Dataset:
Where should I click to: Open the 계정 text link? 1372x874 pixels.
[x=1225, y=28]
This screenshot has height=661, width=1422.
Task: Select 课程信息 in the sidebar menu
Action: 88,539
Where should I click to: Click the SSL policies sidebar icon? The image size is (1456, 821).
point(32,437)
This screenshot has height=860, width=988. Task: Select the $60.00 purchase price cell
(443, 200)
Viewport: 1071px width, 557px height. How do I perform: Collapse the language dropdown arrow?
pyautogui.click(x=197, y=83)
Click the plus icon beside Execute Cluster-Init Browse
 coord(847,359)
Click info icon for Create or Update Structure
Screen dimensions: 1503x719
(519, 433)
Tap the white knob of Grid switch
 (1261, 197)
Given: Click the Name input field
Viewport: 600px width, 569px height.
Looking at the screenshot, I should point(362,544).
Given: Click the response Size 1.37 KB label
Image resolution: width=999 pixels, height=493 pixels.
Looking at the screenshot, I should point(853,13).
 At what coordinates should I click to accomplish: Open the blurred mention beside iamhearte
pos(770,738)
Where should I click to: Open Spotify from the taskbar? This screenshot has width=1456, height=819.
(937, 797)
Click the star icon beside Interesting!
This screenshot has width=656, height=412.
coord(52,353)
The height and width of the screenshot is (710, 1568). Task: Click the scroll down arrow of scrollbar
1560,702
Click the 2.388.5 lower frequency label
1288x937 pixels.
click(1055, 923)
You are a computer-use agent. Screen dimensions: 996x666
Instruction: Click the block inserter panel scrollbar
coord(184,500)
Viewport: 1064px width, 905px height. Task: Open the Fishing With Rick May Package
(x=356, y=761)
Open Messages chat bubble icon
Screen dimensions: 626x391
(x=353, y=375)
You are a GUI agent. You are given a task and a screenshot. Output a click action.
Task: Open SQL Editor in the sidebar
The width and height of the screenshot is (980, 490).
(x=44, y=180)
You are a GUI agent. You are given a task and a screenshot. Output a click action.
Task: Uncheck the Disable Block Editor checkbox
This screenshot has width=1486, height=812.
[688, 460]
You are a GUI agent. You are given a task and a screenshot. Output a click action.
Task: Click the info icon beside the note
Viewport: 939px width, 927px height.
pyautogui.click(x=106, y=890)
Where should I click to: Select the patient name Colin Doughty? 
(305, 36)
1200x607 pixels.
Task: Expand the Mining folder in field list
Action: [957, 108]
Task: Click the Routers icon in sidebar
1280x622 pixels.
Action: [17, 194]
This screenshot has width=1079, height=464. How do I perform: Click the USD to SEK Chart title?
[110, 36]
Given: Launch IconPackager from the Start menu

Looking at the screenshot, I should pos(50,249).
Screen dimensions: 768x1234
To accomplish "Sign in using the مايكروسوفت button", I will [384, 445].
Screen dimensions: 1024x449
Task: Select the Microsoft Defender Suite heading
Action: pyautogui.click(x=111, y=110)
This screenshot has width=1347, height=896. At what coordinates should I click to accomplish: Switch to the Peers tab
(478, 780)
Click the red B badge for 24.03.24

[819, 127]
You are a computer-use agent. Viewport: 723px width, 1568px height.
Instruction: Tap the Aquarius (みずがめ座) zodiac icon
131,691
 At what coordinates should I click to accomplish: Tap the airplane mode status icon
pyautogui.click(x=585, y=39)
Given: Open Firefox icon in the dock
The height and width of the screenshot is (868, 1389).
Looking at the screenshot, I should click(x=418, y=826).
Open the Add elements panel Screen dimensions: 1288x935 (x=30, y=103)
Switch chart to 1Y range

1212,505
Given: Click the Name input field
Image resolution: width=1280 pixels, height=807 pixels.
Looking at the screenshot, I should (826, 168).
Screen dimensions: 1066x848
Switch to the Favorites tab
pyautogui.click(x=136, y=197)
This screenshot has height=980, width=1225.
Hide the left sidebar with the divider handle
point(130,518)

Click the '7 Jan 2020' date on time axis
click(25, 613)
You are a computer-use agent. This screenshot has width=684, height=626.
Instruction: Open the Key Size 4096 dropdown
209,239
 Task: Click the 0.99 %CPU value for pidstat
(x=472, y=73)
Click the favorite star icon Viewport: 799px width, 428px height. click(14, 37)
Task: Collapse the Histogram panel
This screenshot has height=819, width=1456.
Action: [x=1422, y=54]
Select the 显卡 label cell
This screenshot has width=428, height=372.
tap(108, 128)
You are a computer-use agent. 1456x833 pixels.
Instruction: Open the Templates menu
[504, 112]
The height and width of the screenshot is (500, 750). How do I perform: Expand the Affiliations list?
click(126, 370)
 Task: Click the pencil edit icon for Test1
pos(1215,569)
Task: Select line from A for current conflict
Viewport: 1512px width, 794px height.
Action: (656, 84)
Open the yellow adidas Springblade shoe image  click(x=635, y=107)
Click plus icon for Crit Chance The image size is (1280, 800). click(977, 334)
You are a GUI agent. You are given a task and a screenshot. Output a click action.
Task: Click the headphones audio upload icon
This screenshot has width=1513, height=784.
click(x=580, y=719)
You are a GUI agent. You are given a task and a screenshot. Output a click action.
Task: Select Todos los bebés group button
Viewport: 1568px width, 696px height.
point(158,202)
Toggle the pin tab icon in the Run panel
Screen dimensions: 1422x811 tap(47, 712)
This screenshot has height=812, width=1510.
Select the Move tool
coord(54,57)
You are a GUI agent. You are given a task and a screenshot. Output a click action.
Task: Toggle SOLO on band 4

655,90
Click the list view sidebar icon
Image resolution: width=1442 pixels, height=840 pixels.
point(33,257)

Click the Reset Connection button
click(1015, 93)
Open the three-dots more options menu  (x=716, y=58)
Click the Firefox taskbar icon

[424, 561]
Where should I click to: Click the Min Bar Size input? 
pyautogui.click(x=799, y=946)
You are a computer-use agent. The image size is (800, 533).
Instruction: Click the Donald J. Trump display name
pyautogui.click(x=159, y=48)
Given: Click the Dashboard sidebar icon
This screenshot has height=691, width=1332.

Task goal: Return all of the records above word for word, keeping every line unchanged and in its original order.

Output below:
Where should I click to: Open the 계정 text link? 1372x874 pixels.
[x=1225, y=28]
This screenshot has height=661, width=1422.
Task: Select 课程信息 in the sidebar menu
Action: 88,539
Where should I click to: Click the SSL policies sidebar icon? The image size is (1456, 821).
point(32,437)
This screenshot has height=860, width=988. Task: Select the $60.00 purchase price cell
(443, 200)
Viewport: 1071px width, 557px height. How do I perform: Collapse the language dropdown arrow?
pyautogui.click(x=197, y=83)
Click the plus icon beside Execute Cluster-Init Browse
 coord(847,359)
Click info icon for Create or Update Structure
Screen dimensions: 1503x719
(519, 433)
Tap the white knob of Grid switch
 (1261, 197)
Given: Click the Name input field
Viewport: 600px width, 569px height.
Looking at the screenshot, I should point(362,544).
Given: Click the response Size 1.37 KB label
Image resolution: width=999 pixels, height=493 pixels.
Looking at the screenshot, I should point(853,13).
 At what coordinates should I click to accomplish: Open the blurred mention beside iamhearte
pos(770,738)
Where should I click to: Open Spotify from the taskbar? This screenshot has width=1456, height=819.
(937, 797)
Click the star icon beside Interesting!
This screenshot has width=656, height=412.
coord(52,353)
The height and width of the screenshot is (710, 1568). Task: Click the scroll down arrow of scrollbar
1560,702
Click the 2.388.5 lower frequency label
1288x937 pixels.
click(1055, 923)
You are a computer-use agent. Screen dimensions: 996x666
Instruction: Click the block inserter panel scrollbar
coord(184,500)
Viewport: 1064px width, 905px height. Task: Open the Fishing With Rick May Package
(x=356, y=761)
Open Messages chat bubble icon
Screen dimensions: 626x391
(x=353, y=375)
You are a GUI agent. You are given a task and a screenshot. Output a click action.
Task: Open SQL Editor in the sidebar
The width and height of the screenshot is (980, 490).
(x=44, y=180)
You are a GUI agent. You are given a task and a screenshot. Output a click action.
Task: Uncheck the Disable Block Editor checkbox
This screenshot has width=1486, height=812.
[688, 460]
You are a GUI agent. You are given a task and a screenshot. Output a click action.
Task: Click the info icon beside the note
Viewport: 939px width, 927px height.
pyautogui.click(x=106, y=890)
Where should I click to: Select the patient name Colin Doughty? 
(305, 36)
1200x607 pixels.
Task: Expand the Mining folder in field list
Action: [957, 108]
Task: Click the Routers icon in sidebar
1280x622 pixels.
Action: [17, 194]
This screenshot has width=1079, height=464. How do I perform: Click the USD to SEK Chart title?
[110, 36]
Given: Launch IconPackager from the Start menu

Looking at the screenshot, I should pos(50,249).
Screen dimensions: 768x1234
To accomplish "Sign in using the مايكروسوفت button", I will [384, 445].
Screen dimensions: 1024x449
Task: Select the Microsoft Defender Suite heading
Action: pyautogui.click(x=111, y=110)
This screenshot has width=1347, height=896. At what coordinates should I click to accomplish: Switch to the Peers tab
(478, 780)
Click the red B badge for 24.03.24

[819, 127]
You are a computer-use agent. Viewport: 723px width, 1568px height.
Instruction: Tap the Aquarius (みずがめ座) zodiac icon
131,691
 At what coordinates should I click to accomplish: Tap the airplane mode status icon
pyautogui.click(x=585, y=39)
Given: Open Firefox icon in the dock
The height and width of the screenshot is (868, 1389).
Looking at the screenshot, I should click(x=418, y=826).
Open the Add elements panel Screen dimensions: 1288x935 (x=30, y=103)
Switch chart to 1Y range

1212,505
Given: Click the Name input field
Image resolution: width=1280 pixels, height=807 pixels.
Looking at the screenshot, I should (826, 168).
Screen dimensions: 1066x848
Switch to the Favorites tab
pyautogui.click(x=136, y=197)
This screenshot has height=980, width=1225.
Hide the left sidebar with the divider handle
point(130,518)

Click the '7 Jan 2020' date on time axis
click(25, 613)
You are a computer-use agent. This screenshot has width=684, height=626.
Instruction: Open the Key Size 4096 dropdown
209,239
 Task: Click the 0.99 %CPU value for pidstat
(x=472, y=73)
Click the favorite star icon Viewport: 799px width, 428px height. click(14, 37)
Task: Collapse the Histogram panel
This screenshot has height=819, width=1456.
Action: [x=1422, y=54]
Select the 显卡 label cell
This screenshot has width=428, height=372.
tap(108, 128)
You are a computer-use agent. 1456x833 pixels.
Instruction: Open the Templates menu
[504, 112]
The height and width of the screenshot is (500, 750). How do I perform: Expand the Affiliations list?
click(126, 370)
 Task: Click the pencil edit icon for Test1
pos(1215,569)
Task: Select line from A for current conflict
Viewport: 1512px width, 794px height.
Action: (656, 84)
Open the yellow adidas Springblade shoe image  click(x=635, y=107)
Click plus icon for Crit Chance The image size is (1280, 800). click(977, 334)
You are a GUI agent. You are given a task and a screenshot. Output a click action.
Task: Click the headphones audio upload icon
This screenshot has width=1513, height=784.
click(x=580, y=719)
You are a GUI agent. You are given a task and a screenshot. Output a click action.
Task: Select Todos los bebés group button
Viewport: 1568px width, 696px height.
point(158,202)
Toggle the pin tab icon in the Run panel
Screen dimensions: 1422x811 tap(47, 712)
This screenshot has height=812, width=1510.
Select the Move tool
coord(54,57)
You are a GUI agent. You are given a task and a screenshot. Output a click action.
Task: Toggle SOLO on band 4

655,90
Click the list view sidebar icon
Image resolution: width=1442 pixels, height=840 pixels.
point(33,257)

Click the Reset Connection button
click(1015, 93)
Open the three-dots more options menu  (x=716, y=58)
Click the Firefox taskbar icon

[424, 561]
Where should I click to: Click the Min Bar Size input? 
pyautogui.click(x=799, y=946)
You are a computer-use agent. The image size is (800, 533).
Instruction: Click the Donald J. Trump display name
pyautogui.click(x=159, y=48)
Given: Click the Dashboard sidebar icon
This screenshot has height=691, width=1332.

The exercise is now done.